Em crise, Porsche vai demitir 5000 funcionários
A Porsche -marca queridinha dos tais influencers e emergentes brasileiros, invariavelmente envolvidos em acidentes e notícias policiais- vai eliminar mais de 5000 postos de trabalho, mas garante que não haverá demissões compulsórias.
Mergulhada numa crise que parece não ter fim, a Porsche chegou a um acordo com os representantes dos trabalhadores (entenda-se por isso “sindicatos”) para acelerar um novo plano de reestruturação -mais um- que prevê a eliminação de mais de 5000 postos de trabalho até 2035. Em contrapartida, a marca alemã compromete-se investir US$ 2,4 bilhões nas fábricas de Zuffenhausen e Weissach até o final da próxima década, e com isso prolongar a garantia de emprego.

O chamado Future Package (Pacote do Futuro), negociado com o sindicato IG Metall e a associação patronal Südwestmetall, faz parte da estratégia “Sportwagenschmiede 35”, por meio da qual a Porsche pretende recuperar competitividade num momento em que enfrenta quebra da rentabilidade, motivada em especial pela desaceleração das vendas no mercado chinês e pelo aumento dos custos.
“Uma coisa é certa: só se atingirmos os nossos objetivos e formos economicamente bem-sucedidos conseguiremos dar aos nossos colaboradores a segurança de que precisam”, filosofou Michael Leiters, diretor-executivo da Porsche.
A eliminação destes mais de 5000 postos de trabalho será feita por meio de aposentadorias, pré-aposentadorias, saídas naturais e acordos de rescisão voluntária.

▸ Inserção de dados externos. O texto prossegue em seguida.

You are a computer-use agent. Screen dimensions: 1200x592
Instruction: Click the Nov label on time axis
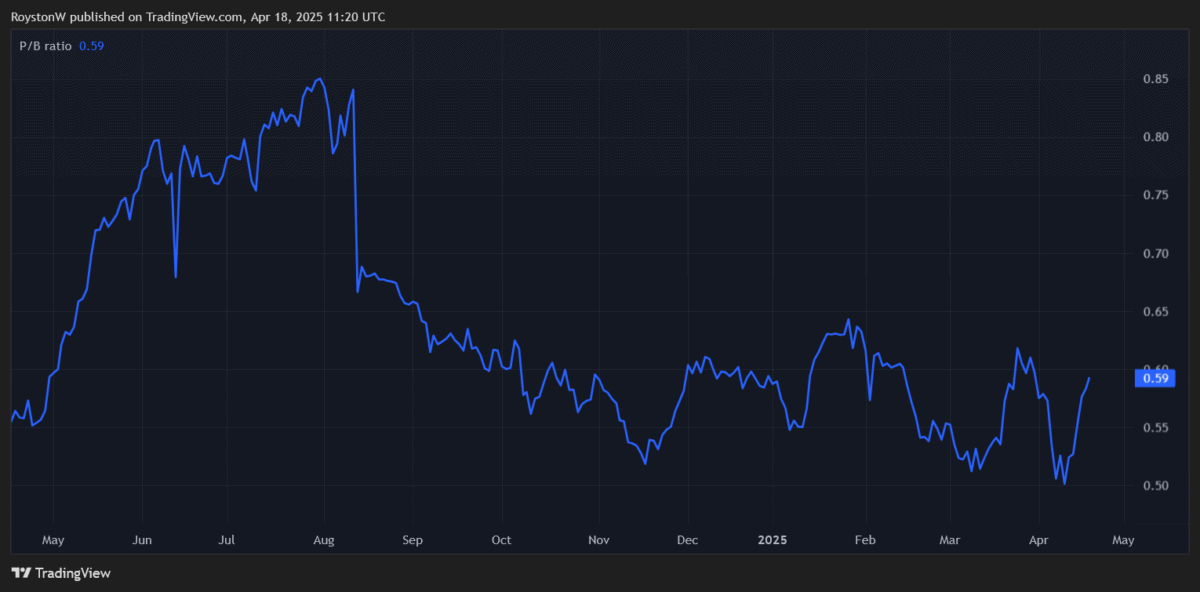point(597,540)
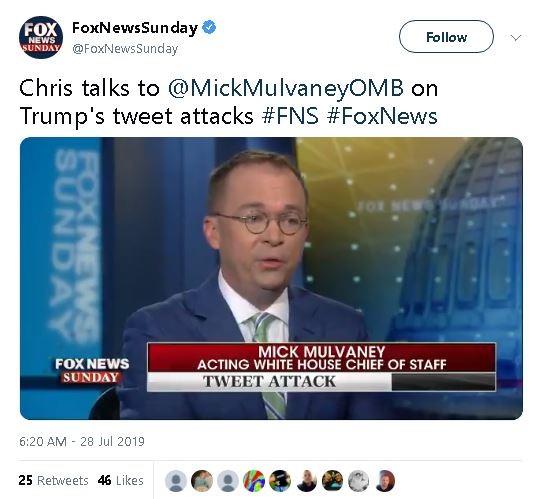Open the tweet options chevron menu

(516, 37)
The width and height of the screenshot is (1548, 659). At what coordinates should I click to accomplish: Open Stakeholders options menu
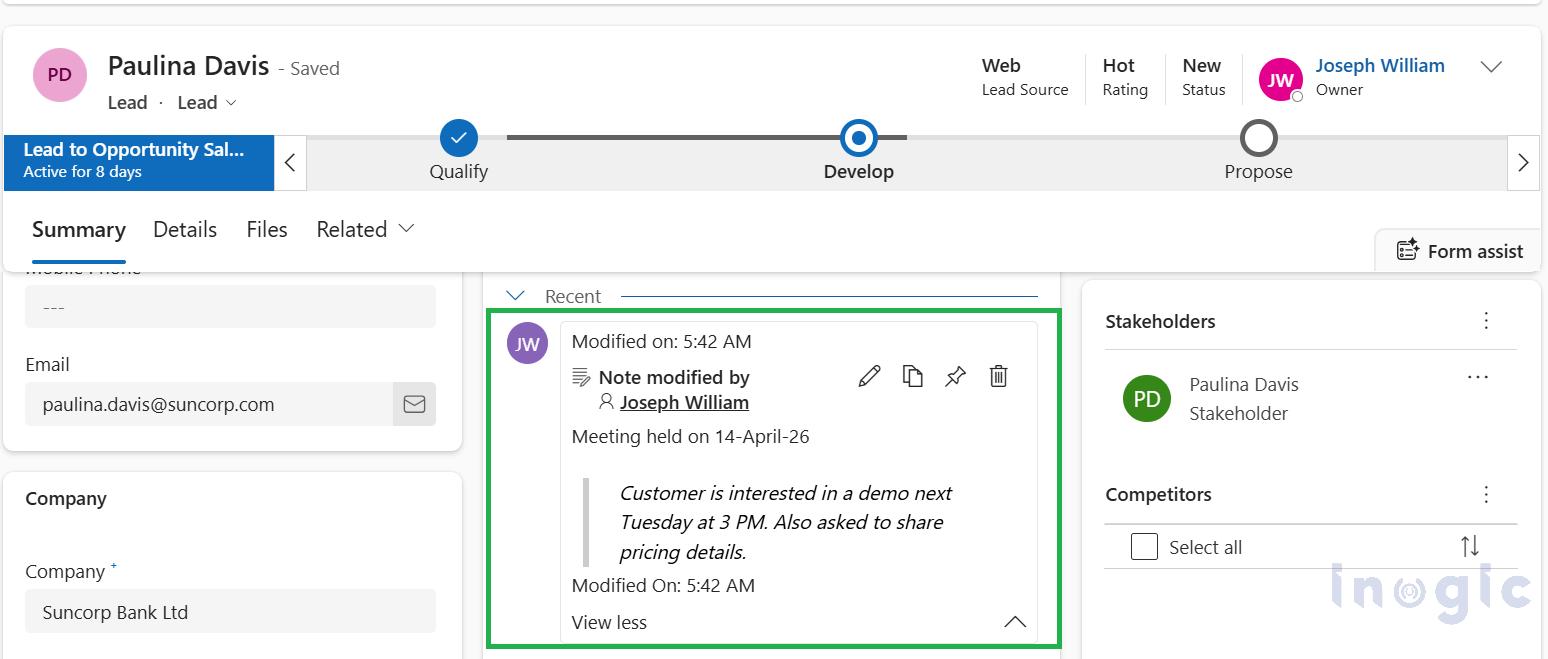click(x=1486, y=320)
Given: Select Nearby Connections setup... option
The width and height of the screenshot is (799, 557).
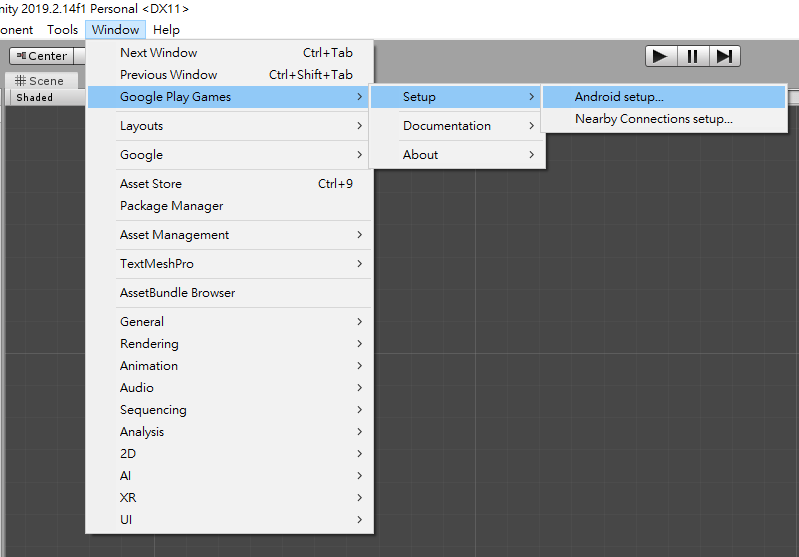Looking at the screenshot, I should (653, 119).
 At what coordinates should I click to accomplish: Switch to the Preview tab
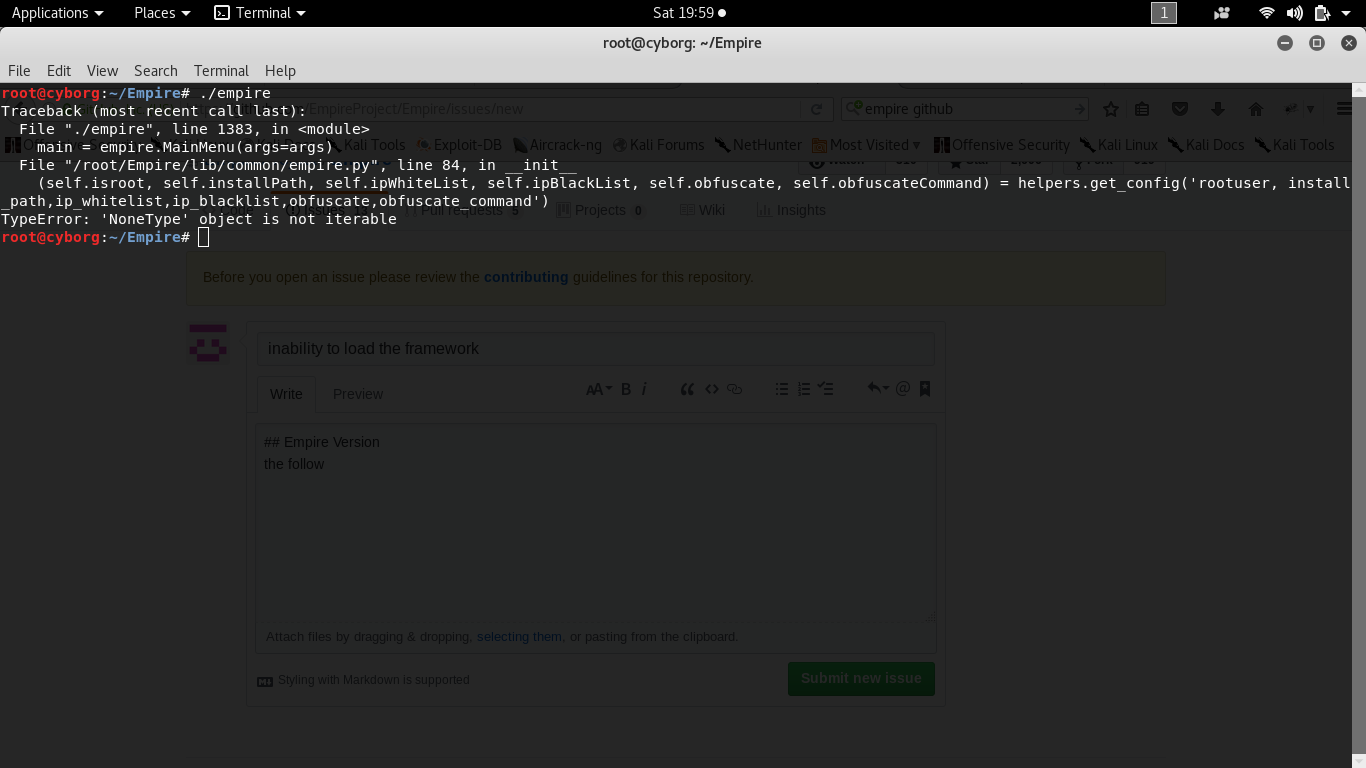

Estão excluídas demissões compulsivas até 2035. Mas esta é apenas uma das medidas previstas; o acordo inclui também um conjunto de cortes destinados a reduzir os custos com funcionários e aumentar a produtividade.
Entre eles está o adiamento, até 2035, de 3,5% dos aumentos salariais previstos para os trabalhadores abrangidos pelo acordo coletivo da Porsche. Também a gestão sênior e de topo gerentes e diretores) não terá aumentos salariais em 2027 e 2028.
O bônus de Natal -espécie de 13o. salário) será igualmente reduzido. Este agrado voluntário pago pela empresa desce progressivamente de 45% para 5% até 2035, reduzindo o prêmio máximo de um salário completo para 60% desse valor. O trabalho em home office também será limitado a oito dias por mês, em vez dos atuais 12, estando ainda previstas alterações nos horários de pausa e nos ciclos de produção.